YOUR GOAL:
The entries below must be restated word for word.

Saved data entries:
- - - -

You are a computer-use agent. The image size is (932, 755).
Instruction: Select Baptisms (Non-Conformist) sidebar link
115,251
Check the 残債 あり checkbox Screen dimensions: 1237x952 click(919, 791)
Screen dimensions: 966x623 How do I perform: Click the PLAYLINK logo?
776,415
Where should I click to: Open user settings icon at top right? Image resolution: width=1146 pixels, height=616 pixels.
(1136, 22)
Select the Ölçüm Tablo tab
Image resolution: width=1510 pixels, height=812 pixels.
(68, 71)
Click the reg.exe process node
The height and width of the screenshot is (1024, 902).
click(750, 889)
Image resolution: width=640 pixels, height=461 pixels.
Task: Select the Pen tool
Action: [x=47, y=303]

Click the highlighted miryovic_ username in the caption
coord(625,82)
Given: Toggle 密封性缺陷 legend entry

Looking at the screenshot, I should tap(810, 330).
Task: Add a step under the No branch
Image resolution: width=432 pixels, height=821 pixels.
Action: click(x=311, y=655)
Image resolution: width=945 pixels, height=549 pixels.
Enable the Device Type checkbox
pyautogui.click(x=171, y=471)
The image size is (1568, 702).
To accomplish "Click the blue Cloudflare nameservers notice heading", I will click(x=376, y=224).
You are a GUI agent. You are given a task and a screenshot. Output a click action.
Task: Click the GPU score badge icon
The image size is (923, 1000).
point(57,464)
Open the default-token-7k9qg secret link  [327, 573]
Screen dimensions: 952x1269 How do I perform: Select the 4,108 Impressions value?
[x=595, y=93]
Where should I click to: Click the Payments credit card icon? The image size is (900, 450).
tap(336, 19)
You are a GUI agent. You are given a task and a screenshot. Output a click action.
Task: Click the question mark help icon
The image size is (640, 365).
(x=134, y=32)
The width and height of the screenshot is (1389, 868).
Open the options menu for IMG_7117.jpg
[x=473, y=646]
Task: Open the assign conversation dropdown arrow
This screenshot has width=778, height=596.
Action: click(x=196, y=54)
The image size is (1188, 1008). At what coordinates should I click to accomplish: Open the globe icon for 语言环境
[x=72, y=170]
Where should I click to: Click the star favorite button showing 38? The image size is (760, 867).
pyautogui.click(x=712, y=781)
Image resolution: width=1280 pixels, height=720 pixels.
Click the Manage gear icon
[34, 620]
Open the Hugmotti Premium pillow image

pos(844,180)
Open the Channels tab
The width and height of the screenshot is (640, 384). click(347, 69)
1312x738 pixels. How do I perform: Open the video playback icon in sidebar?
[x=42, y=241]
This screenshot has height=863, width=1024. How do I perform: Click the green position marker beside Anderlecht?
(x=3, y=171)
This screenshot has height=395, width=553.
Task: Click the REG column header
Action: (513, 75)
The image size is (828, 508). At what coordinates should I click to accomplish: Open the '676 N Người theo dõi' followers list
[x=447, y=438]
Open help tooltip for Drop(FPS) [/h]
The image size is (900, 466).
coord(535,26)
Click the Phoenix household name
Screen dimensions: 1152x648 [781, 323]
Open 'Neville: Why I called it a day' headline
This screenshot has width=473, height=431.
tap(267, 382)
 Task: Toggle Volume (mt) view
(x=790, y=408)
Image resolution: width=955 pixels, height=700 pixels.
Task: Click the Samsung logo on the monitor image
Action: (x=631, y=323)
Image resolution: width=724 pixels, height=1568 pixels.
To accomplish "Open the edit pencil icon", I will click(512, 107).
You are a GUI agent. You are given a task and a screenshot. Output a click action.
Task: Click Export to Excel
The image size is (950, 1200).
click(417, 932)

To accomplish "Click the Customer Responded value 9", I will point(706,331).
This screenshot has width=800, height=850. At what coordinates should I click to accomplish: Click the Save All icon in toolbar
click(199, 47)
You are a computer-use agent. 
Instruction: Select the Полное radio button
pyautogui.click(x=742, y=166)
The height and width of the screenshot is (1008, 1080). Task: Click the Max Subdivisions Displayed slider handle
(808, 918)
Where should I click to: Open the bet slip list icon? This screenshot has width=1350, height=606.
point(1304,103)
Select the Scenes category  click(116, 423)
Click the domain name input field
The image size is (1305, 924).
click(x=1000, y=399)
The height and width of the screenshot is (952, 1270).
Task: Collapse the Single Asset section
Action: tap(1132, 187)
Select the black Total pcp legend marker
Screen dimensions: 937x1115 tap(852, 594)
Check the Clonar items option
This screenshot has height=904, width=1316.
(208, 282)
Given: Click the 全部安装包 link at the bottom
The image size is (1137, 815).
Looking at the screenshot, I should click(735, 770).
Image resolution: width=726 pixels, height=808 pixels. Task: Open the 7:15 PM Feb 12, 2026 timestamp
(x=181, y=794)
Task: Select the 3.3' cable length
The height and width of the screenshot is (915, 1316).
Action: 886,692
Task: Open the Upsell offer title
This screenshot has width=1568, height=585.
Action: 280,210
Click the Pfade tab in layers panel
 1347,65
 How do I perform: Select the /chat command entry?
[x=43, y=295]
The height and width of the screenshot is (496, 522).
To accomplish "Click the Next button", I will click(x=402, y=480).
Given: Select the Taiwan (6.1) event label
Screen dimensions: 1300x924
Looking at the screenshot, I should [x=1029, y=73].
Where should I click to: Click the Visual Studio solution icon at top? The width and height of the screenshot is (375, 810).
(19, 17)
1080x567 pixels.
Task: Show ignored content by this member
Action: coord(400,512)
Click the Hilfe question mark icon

- - - -

ANSWER TO THIS PROBLEM:
You are a computer-use agent. The image size is (932, 755).
Instruction: Select Baptisms (Non-Conformist) sidebar link
115,251
Check the 残債 あり checkbox Screen dimensions: 1237x952 click(919, 791)
Screen dimensions: 966x623 How do I perform: Click the PLAYLINK logo?
776,415
Where should I click to: Open user settings icon at top right? Image resolution: width=1146 pixels, height=616 pixels.
(1136, 22)
Select the Ölçüm Tablo tab
Image resolution: width=1510 pixels, height=812 pixels.
(68, 71)
Click the reg.exe process node
The height and width of the screenshot is (1024, 902).
click(750, 889)
Image resolution: width=640 pixels, height=461 pixels.
Task: Select the Pen tool
Action: [x=47, y=303]

Click the highlighted miryovic_ username in the caption
coord(625,82)
Given: Toggle 密封性缺陷 legend entry

Looking at the screenshot, I should tap(810, 330).
Task: Add a step under the No branch
Image resolution: width=432 pixels, height=821 pixels.
Action: click(x=311, y=655)
Image resolution: width=945 pixels, height=549 pixels.
Enable the Device Type checkbox
pyautogui.click(x=171, y=471)
The image size is (1568, 702).
To accomplish "Click the blue Cloudflare nameservers notice heading", I will click(x=376, y=224).
You are a GUI agent. You are given a task and a screenshot. Output a click action.
Task: Click the GPU score badge icon
The image size is (923, 1000).
point(57,464)
Open the default-token-7k9qg secret link  [327, 573]
Screen dimensions: 952x1269 How do I perform: Select the 4,108 Impressions value?
[x=595, y=93]
Where should I click to: Click the Payments credit card icon? The image size is (900, 450).
tap(336, 19)
You are a GUI agent. You are given a task and a screenshot. Output a click action.
Task: Click the question mark help icon
The image size is (640, 365).
(x=134, y=32)
The width and height of the screenshot is (1389, 868).
Open the options menu for IMG_7117.jpg
[x=473, y=646]
Task: Open the assign conversation dropdown arrow
This screenshot has width=778, height=596.
Action: click(x=196, y=54)
The image size is (1188, 1008). At what coordinates should I click to accomplish: Open the globe icon for 语言环境
[x=72, y=170]
Where should I click to: Click the star favorite button showing 38? The image size is (760, 867).
pyautogui.click(x=712, y=781)
Image resolution: width=1280 pixels, height=720 pixels.
Click the Manage gear icon
[34, 620]
Open the Hugmotti Premium pillow image

pos(844,180)
Open the Channels tab
The width and height of the screenshot is (640, 384). click(347, 69)
1312x738 pixels. How do I perform: Open the video playback icon in sidebar?
[x=42, y=241]
This screenshot has height=863, width=1024. How do I perform: Click the green position marker beside Anderlecht?
(x=3, y=171)
This screenshot has height=395, width=553.
Task: Click the REG column header
Action: (513, 75)
The image size is (828, 508). At what coordinates should I click to accomplish: Open the '676 N Người theo dõi' followers list
[x=447, y=438]
Open help tooltip for Drop(FPS) [/h]
The image size is (900, 466).
coord(535,26)
Click the Phoenix household name
Screen dimensions: 1152x648 [781, 323]
Open 'Neville: Why I called it a day' headline
This screenshot has width=473, height=431.
tap(267, 382)
 Task: Toggle Volume (mt) view
(x=790, y=408)
Image resolution: width=955 pixels, height=700 pixels.
Task: Click the Samsung logo on the monitor image
Action: (x=631, y=323)
Image resolution: width=724 pixels, height=1568 pixels.
To accomplish "Open the edit pencil icon", I will click(512, 107).
You are a GUI agent. You are given a task and a screenshot. Output a click action.
Task: Click Export to Excel
The image size is (950, 1200).
click(417, 932)

To accomplish "Click the Customer Responded value 9", I will point(706,331).
This screenshot has width=800, height=850. At what coordinates should I click to accomplish: Click the Save All icon in toolbar
click(199, 47)
You are a computer-use agent. 
Instruction: Select the Полное radio button
pyautogui.click(x=742, y=166)
The height and width of the screenshot is (1008, 1080). Task: Click the Max Subdivisions Displayed slider handle
(808, 918)
Where should I click to: Open the bet slip list icon? This screenshot has width=1350, height=606.
point(1304,103)
Select the Scenes category  click(116, 423)
Click the domain name input field
The image size is (1305, 924).
click(x=1000, y=399)
The height and width of the screenshot is (952, 1270).
Task: Collapse the Single Asset section
Action: tap(1132, 187)
Select the black Total pcp legend marker
Screen dimensions: 937x1115 tap(852, 594)
Check the Clonar items option
This screenshot has height=904, width=1316.
(208, 282)
Given: Click the 全部安装包 link at the bottom
The image size is (1137, 815).
Looking at the screenshot, I should click(735, 770).
Image resolution: width=726 pixels, height=808 pixels. Task: Open the 7:15 PM Feb 12, 2026 timestamp
(x=181, y=794)
Task: Select the 3.3' cable length
The height and width of the screenshot is (915, 1316).
Action: 886,692
Task: Open the Upsell offer title
This screenshot has width=1568, height=585.
Action: 280,210
Click the Pfade tab in layers panel
 1347,65
 How do I perform: Select the /chat command entry?
[x=43, y=295]
The height and width of the screenshot is (496, 522).
To accomplish "Click the Next button", I will click(x=402, y=480).
Given: Select the Taiwan (6.1) event label
Screen dimensions: 1300x924
Looking at the screenshot, I should [x=1029, y=73].
Where should I click to: Click the Visual Studio solution icon at top? The width and height of the screenshot is (375, 810).
(19, 17)
1080x567 pixels.
Task: Show ignored content by this member
Action: coord(400,512)
Click the Hilfe question mark icon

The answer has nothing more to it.